GMail Security Checklist - nikosdimopoulos
http://mail.google.com/support/bin/static.py?page=checklist.cs&tab=29488

======
maw
_Watch out for messages that ask for your username and/or password. Gmail will
never ask for this information._

While it's obvious what they're trying to say, this is oddly worded: of course
it asks for your username and password when you log in.

------
nodata
It's nice to see this list, but the sub-steps for each point should be
integrated not external links. They also don't recommend not running as admin,
which seems a glaring omission.

I'd also like to plug Secunia PSI quickly (I don't work for them): Windows is
so painful for updates: every piece of software has their own update
mechanism. Some want to uninstall/reinstall.
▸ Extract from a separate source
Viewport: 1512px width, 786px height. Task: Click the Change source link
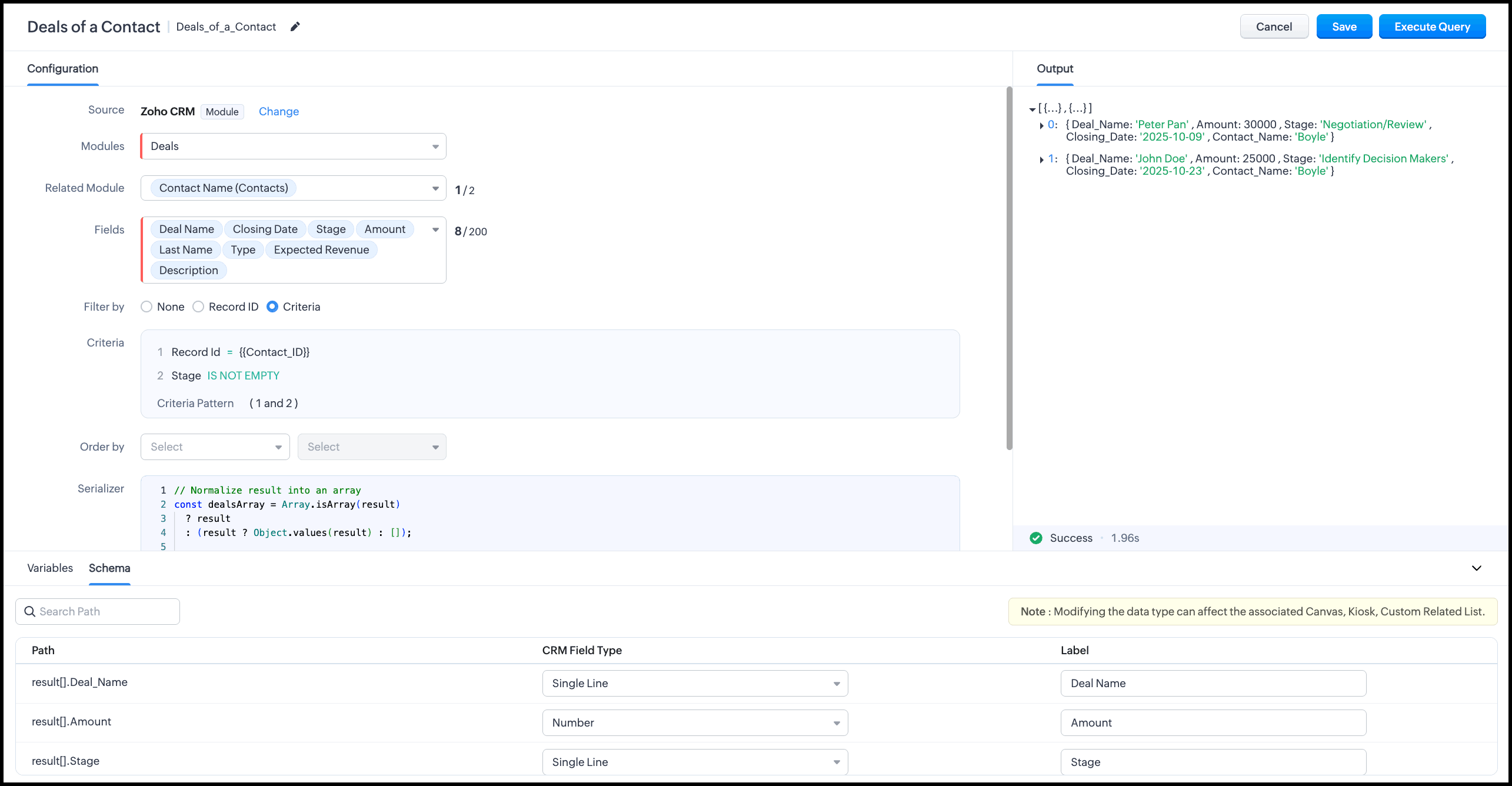[278, 111]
There is no one place to tell
them all "go on, download your updates", then "go on, install them all then
reboot once". PSI scans your computer then tells you what needs updating.

------
sbierwagen
Interesting how odd it feels to use check boxes in an actual checklist, rather
than in a form dialog.

------
alanh
> Error saving checkmark: 404 (dismiss)

Happens every time I check a checkmark. (Not that Google ever has a way to
report bugs, except for tracking down and posting in a neglected Google Group)

------
iuguy
It's a little strange in how it's implemented, but I think this is a good off
the shelf awareness campaign for anyone using google apps.